Villa de Jardines Association v. Flagstar Bank (CA2 4/22/11)

An example of Rule 11 sanctions.

A homeowners’ association sued to foreclose its lien for, apparently, unpaid assessments on several lots. This appeal concerns banks that held first deeds of trust on some of the lots. The trial court granted them summary judgment because the statue specifically gives first deeds of trust priority over homeowners’ assessments. The court awarded Rule 11 sanctions. The homeowners filed motions for reconsideration and new trial, which the court denied. The homeowners appealed.

Substantively, they argued (again apparently; we never complain about terse opinions but since this one is sixteen pages long it’s hard to figure why the facts and issues are so briefly stated) that “first” deed of trust simply means recorded before their liens. The court says that it can’t mean that since the prior sentence of the statute already gives priority to all chronologically prior liens. The association then argued that the judgment was too broad because it covered lots the banks had no interest it. The court says that the argument is “confusing,” which may explain why the court’s explanation of it lacks crystalline clarity, but the court says that’s not what the judgment means.

In awarding sanctions the trial court found no basis for arguing that homeowners’ assessments took priority over first deeds of trust. The association argued that no precedent ruled out its statutory argument and that its title report said it had priority. As to the statute the court says that the argument was contrary to plain language; although the association’s brief used the “extend, modify, or reverse controlling law” argument the association had never suggested below that that’s what it was trying to do nor even, it seems, that the statute was uncertain enough to allow any such thing. And a title report does not “trump the law of the state.” (This is a useful reminder to those who don’t know or haven’t thought of it this way that title reports are a) not infrequently wrong and b) merely insurance policies against happenings that, as conditioned by policy language, occur with every third passing of Halley’s comet.)
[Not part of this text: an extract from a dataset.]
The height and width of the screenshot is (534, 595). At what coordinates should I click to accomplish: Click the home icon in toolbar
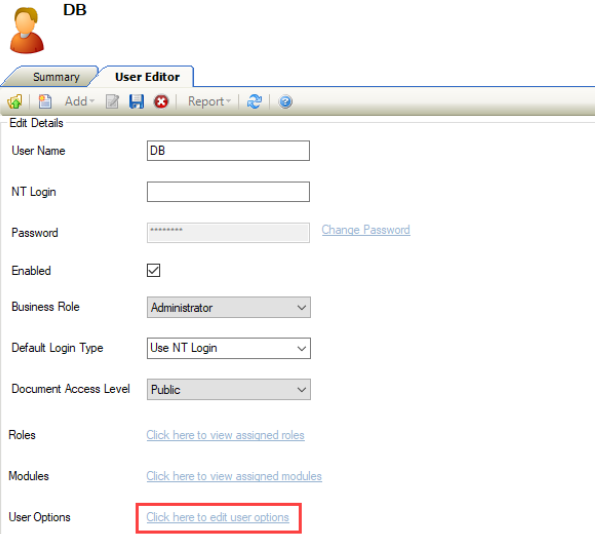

Regarding the motion for new trial, the association had tried to amend it at oral argument. The trial court at first denied that, then told the association to file something in writing within five days, then – announcing that it had in the interim read the rule – ruled before the association could do so. The Rule (59) says that motions for new trial must be in writing and can be amended at any time before the ruling. The Court of Appeals says that allowing oral amendments would undermine the requirement of a writing. It also says that the trial court’s changing its mind wasn’t prejudicial because its minute entry said that the court had reviewed the entire file on its on initiative and found no error.

We were buying this opinion – until that last part. The trial court tells a guy he has five days to file, double-crosses him, but that’s okay, no error here – because the trial judge said so himself. On the other hand, context is everything; the association’s performance to that point hadn’t earned it the benefit of much doubt.